Working it Out Wednesday: Extra-Slow Cook Meal


I was so proud of myself yesterday. I took the time to prepare a slow cooker meal- one of my favorite recipes. I chopped, mixed, and stirred and went back to work, happy to not have to think about what was for dinner.

A few hours later, I happened to be in the kitchen (coffee time!) and peeked in the crockpot. Nothing was cooking. I hesitantly touched the bottom of the pot and it was completely cool. My eyes flashed up to the wall socket. Yes, I had plugged it in (just checking...embarrassing, but it has been known to happen!) and it hit me: check the GFI. It was the culprit, alright--must have been tripped and needed to be reset. The question of what to have for dinner was upon us after all.

Thought I'd share my boo boo. Here is my favorite crockpot meal-- which will now be dinner tonight-- in case you were wondering:

Moroccan Crockpot Tajine
1 (3lb) package of frozen stewing lamb or lamb shoulder or stew beef chunks or 8 skinless chicken thighs, bone-in  (I only use the chicken and it's boneless)
4 cloves garlic
2 onions
1 teaspoon ground cumin
1 teaspoon paprika
1/2 teaspoon ground ginger
1/2 teaspoon cinnamon
1/2 teaspoon allspice
1/2 teaspoon salt
1/2 teaspoon hot red chili pepper flakes or 1/4 teaspoon cayenne pepper
2 cups small chunks of carrots
3 cups large chunks of peeled squash or potatoes (I always use butternut squash)
1 (10 ounce) can condensed chicken broth or 1 cup chicken bouillon
1/2 cup pitted green olives (this is optional, but I love olives)
1 (19 ounce) can chickpeas, drained and rinsed (also optional, but love the chickpeas, too!)

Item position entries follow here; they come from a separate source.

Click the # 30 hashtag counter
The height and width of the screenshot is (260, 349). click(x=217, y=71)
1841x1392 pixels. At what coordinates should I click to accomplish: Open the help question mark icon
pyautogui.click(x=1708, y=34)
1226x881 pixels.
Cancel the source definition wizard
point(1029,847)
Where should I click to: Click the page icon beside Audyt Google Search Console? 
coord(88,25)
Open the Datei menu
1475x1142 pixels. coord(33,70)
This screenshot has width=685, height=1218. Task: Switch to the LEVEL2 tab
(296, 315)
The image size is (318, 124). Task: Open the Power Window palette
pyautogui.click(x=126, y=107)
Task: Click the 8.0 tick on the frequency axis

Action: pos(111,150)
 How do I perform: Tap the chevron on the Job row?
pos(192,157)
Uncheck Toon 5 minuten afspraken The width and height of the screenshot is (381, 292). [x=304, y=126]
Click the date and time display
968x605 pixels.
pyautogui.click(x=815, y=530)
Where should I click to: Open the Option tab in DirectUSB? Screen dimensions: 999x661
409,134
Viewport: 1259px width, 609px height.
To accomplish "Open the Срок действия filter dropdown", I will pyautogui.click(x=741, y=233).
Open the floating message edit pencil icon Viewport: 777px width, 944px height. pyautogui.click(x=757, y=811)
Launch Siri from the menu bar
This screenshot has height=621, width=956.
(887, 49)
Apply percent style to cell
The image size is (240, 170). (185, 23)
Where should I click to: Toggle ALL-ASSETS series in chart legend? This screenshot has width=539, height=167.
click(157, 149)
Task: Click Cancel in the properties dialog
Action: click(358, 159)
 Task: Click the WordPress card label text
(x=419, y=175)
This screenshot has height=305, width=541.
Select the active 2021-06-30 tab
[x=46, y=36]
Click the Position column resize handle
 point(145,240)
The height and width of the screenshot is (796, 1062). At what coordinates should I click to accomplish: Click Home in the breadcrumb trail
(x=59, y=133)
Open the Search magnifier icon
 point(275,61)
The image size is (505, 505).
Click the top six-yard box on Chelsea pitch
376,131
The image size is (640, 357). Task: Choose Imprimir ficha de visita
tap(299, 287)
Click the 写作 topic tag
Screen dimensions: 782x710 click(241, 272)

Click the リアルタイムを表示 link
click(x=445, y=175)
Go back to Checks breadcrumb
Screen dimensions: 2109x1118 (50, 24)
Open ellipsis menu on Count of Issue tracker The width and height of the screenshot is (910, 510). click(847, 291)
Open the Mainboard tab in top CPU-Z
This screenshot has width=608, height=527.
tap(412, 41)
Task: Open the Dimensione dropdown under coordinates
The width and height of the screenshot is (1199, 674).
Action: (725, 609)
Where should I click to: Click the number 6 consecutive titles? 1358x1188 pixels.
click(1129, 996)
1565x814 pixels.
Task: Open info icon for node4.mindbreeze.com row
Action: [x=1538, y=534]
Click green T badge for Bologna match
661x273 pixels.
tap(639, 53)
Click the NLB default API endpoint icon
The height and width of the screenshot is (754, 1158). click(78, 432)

1. Thaw lamb, trim excess fat from lamb or beef, and cut into large bite-size pieces. If using chicken thighs, leave whole.
2. Mince garlic and thinly slice onions.
3. Stir garlic with onions, cumin, paprika, ginger, cinnamon, allspice, salt, chili flakes or cayenne pepper, carrots, squash (or potatoes), broth, and olives (if using).
4. Add meat.
5. Cover and cook on high for 5 hours or low for 9-10 hours.
6. Stir in chickpeas, if using, during the last 15 minutes of cooking.
7. Serve over couscous or crusty bread.

Total Yumminess


I found this on recipezaar.com a couple of years ago and love love love it.

Enjoy your day (and dinner tonight)!